**PROBLEM DESCRIPTION:** Would you please state how many lines in the entries contain the word "accomplish"? Only the number should be given.

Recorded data

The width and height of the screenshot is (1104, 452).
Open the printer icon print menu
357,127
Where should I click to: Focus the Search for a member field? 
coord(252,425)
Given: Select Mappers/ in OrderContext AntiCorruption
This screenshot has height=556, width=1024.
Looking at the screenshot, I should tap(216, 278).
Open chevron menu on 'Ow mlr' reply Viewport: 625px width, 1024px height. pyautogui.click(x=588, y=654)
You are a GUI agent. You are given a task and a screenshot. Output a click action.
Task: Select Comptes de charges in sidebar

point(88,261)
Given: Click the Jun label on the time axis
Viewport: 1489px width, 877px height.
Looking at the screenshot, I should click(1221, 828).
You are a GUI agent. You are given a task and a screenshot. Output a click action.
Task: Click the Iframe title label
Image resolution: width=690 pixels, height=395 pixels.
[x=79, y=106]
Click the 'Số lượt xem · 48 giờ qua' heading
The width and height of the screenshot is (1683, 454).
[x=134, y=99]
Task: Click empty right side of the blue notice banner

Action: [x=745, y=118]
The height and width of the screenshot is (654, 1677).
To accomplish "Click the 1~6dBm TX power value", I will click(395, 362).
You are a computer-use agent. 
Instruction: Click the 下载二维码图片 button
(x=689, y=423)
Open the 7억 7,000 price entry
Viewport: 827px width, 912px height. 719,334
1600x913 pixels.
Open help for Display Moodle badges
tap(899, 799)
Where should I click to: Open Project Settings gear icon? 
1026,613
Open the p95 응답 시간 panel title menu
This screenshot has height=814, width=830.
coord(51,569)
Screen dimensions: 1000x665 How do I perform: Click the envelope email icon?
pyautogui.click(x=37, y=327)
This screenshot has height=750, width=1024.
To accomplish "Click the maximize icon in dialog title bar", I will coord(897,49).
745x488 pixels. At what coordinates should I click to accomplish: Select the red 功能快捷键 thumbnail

**SOLUTION FOR THIS EXERCISE:** 3